Newton-Cartan Supergravity

TL;DR

The paper constructs a supersymmetric extension of three-dimensional Newton-Cartan gravity by gauging the $\mathcal{N}=2$ super-Bargmann algebra. Due to the universal Newtonian time, only one supersymmetry is gauged, while the other acts as a fermionic Stueckelberg symmetry, resulting in a Galilean-frame theory governed by a Newton potential and its dual, with the latter required for consistent SUSY transformations. Via full gauging one obtains Newton-Cartan supergravity; via partial gauge fixing one obtains Galilean supergravity, where the Newton potential and its fermionic partner, together with a dual potential, realize a holomorphic structure $\Phi+i\Xi$ that constrains the dynamics through a harmonic condition $\Delta\Phi=0$. The work highlights a holomorphic pair of potentials and a Stueckelberg mechanism in non-relativistic supersymmetry, discusses the four-dimensional extension and its additional field content, and outlines directions for higher-dimensional generalizations and representation theory of the super-Bargmann algebra.

Abstract

We construct a supersymmetric extension of three-dimensional Newton-Cartan gravity by gauging a super-Bargmann algebra. In order to obtain a non-trivial supersymmetric extension of the Bargmann algebra one needs at least two supersymmetries leading to a N=2 super-Bargmann algebra. Due to the fact that there is a universal Newtonian time, only one of the two supersymmetries can be gauged.
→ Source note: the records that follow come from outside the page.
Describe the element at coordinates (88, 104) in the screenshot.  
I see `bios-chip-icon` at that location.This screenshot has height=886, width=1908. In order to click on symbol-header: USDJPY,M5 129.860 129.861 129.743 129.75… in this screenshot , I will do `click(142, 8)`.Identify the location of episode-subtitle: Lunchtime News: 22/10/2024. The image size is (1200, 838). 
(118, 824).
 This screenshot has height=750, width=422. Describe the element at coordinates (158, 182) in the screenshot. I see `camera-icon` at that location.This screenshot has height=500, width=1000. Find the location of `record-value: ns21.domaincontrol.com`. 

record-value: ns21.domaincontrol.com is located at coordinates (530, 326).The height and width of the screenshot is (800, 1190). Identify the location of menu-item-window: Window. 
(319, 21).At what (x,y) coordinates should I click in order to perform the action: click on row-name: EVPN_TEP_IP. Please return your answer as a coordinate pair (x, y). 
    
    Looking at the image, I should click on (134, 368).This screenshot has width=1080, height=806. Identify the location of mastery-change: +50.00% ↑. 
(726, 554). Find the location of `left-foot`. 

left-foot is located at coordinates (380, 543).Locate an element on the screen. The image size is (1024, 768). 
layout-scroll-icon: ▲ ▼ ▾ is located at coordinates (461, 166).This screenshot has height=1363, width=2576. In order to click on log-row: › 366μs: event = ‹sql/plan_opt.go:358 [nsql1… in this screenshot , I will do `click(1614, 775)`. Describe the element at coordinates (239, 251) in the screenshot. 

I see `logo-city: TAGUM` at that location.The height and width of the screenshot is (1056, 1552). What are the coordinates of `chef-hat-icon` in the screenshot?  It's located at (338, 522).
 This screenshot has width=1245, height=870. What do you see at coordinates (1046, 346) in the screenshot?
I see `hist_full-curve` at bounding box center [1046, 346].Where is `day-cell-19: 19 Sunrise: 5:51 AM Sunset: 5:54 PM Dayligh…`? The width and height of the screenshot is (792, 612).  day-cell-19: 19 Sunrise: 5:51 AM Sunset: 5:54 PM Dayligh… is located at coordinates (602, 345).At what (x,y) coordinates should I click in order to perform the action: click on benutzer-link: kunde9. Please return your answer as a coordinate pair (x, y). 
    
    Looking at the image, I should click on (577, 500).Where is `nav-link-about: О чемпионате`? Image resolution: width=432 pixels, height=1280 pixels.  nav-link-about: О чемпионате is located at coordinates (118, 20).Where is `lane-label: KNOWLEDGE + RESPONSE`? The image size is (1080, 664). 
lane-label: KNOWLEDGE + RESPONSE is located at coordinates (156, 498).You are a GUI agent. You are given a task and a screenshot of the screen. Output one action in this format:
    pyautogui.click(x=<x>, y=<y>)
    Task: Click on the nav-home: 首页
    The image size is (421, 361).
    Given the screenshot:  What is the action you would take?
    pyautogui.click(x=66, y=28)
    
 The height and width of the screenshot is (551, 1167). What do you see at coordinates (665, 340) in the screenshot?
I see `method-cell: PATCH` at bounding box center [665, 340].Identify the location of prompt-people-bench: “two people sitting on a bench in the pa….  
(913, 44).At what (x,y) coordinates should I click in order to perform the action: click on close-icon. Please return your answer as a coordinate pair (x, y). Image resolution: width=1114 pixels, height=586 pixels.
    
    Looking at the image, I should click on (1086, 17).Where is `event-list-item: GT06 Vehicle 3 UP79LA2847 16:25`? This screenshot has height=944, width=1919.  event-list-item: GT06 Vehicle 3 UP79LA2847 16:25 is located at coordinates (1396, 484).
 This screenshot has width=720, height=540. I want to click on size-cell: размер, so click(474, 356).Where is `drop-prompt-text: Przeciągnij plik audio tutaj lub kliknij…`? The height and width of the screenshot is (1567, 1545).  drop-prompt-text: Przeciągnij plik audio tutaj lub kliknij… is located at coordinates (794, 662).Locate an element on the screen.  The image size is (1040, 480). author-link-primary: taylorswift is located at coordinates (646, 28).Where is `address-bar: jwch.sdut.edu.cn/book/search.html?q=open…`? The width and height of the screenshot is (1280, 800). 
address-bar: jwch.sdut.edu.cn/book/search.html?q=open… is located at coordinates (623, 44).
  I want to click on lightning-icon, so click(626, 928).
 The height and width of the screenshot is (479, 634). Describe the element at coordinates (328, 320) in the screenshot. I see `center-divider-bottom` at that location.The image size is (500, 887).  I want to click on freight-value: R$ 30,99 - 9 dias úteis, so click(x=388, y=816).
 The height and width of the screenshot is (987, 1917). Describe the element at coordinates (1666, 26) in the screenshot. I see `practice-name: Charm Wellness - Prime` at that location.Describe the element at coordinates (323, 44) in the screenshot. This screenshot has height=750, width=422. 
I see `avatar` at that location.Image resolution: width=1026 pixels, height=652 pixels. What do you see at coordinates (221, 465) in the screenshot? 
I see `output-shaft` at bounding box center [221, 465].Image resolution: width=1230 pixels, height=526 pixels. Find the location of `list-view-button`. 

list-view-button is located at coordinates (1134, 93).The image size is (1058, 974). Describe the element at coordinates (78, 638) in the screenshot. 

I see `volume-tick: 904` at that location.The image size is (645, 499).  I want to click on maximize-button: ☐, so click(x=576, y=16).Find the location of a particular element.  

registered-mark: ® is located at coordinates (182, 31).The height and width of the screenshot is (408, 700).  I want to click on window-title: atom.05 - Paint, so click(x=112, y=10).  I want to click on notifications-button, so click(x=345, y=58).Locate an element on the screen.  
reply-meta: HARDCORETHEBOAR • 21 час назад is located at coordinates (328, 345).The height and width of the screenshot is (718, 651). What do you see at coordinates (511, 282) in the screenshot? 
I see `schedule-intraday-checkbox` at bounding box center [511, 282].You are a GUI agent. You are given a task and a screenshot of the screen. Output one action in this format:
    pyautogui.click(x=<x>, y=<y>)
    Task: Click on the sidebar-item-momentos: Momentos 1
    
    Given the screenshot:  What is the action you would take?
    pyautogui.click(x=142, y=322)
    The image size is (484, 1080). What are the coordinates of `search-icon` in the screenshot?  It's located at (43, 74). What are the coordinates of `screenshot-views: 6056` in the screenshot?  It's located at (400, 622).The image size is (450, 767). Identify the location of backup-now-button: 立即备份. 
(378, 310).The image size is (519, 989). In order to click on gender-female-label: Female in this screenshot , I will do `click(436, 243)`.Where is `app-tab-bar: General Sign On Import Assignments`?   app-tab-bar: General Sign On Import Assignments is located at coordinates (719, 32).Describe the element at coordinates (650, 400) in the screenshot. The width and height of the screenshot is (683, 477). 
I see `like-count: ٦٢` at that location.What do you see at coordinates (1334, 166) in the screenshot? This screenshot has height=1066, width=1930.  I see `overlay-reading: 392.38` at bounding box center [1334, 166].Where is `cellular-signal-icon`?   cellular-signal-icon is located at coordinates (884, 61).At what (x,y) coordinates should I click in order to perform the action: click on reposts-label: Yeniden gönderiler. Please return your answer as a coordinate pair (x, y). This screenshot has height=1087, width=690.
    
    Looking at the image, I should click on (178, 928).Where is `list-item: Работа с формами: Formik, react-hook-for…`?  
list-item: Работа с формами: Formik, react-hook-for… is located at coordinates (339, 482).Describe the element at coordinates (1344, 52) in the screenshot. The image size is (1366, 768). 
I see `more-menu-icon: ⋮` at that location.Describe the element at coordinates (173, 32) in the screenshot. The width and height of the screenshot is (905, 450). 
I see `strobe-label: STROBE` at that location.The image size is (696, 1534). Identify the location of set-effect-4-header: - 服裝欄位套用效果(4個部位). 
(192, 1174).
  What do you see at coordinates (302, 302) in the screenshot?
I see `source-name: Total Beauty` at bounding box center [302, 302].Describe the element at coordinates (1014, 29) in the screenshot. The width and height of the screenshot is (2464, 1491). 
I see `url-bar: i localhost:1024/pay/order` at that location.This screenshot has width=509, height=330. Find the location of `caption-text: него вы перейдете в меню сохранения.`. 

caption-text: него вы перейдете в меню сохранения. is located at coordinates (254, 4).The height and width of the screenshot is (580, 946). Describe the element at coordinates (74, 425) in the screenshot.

The other supersymmetry is realized as a fermionic Stueckelberg symmetry and only survives as a global supersymmetry. We explicitly show how, in the frame of a Galilean observer, the system reduces to a supersymmetric extension of the Newton potential. The corresponding supersymmetry rules can only be defined, provided we also introduce a `dual Newton potential'. We comment on the four-dimensional case.